Directions: Could you output only the lines from the one containing "Task: Click the ARTECO logo" through the last line of the data, both included?

Material for this exercise:
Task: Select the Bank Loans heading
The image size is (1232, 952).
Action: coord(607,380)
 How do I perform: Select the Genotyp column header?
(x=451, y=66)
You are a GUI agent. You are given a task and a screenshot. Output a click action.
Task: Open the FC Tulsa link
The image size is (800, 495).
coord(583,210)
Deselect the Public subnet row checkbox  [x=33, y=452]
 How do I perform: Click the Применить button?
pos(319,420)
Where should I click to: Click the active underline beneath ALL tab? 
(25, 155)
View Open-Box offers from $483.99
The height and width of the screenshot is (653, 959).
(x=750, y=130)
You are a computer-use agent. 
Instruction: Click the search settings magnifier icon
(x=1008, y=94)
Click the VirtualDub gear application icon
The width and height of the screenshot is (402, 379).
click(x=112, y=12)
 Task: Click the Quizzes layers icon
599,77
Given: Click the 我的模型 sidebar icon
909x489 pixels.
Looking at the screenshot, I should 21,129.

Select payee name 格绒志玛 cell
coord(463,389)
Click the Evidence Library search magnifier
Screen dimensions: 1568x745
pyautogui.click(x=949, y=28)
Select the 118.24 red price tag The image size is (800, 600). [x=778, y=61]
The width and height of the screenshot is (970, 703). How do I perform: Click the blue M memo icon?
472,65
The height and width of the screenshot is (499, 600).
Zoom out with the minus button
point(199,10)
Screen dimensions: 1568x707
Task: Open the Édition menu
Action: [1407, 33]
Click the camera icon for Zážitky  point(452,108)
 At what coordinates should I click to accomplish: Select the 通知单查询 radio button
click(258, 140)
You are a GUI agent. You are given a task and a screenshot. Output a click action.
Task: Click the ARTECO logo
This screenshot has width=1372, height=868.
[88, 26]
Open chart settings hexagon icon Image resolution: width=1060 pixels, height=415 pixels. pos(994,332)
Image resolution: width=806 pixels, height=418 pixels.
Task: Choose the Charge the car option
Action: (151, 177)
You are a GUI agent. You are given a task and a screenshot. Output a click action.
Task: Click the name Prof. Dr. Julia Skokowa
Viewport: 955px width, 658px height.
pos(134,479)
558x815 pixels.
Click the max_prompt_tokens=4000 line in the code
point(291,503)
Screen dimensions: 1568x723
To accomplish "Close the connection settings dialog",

Solution to the exercise:
Task: Click the ARTECO logo
This screenshot has width=1372, height=868.
[88, 26]
Open chart settings hexagon icon Image resolution: width=1060 pixels, height=415 pixels. pos(994,332)
Image resolution: width=806 pixels, height=418 pixels.
Task: Choose the Charge the car option
Action: (151, 177)
You are a GUI agent. You are given a task and a screenshot. Output a click action.
Task: Click the name Prof. Dr. Julia Skokowa
Viewport: 955px width, 658px height.
pos(134,479)
558x815 pixels.
Click the max_prompt_tokens=4000 line in the code
point(291,503)
Screen dimensions: 1568x723
To accomplish "Close the connection settings dialog",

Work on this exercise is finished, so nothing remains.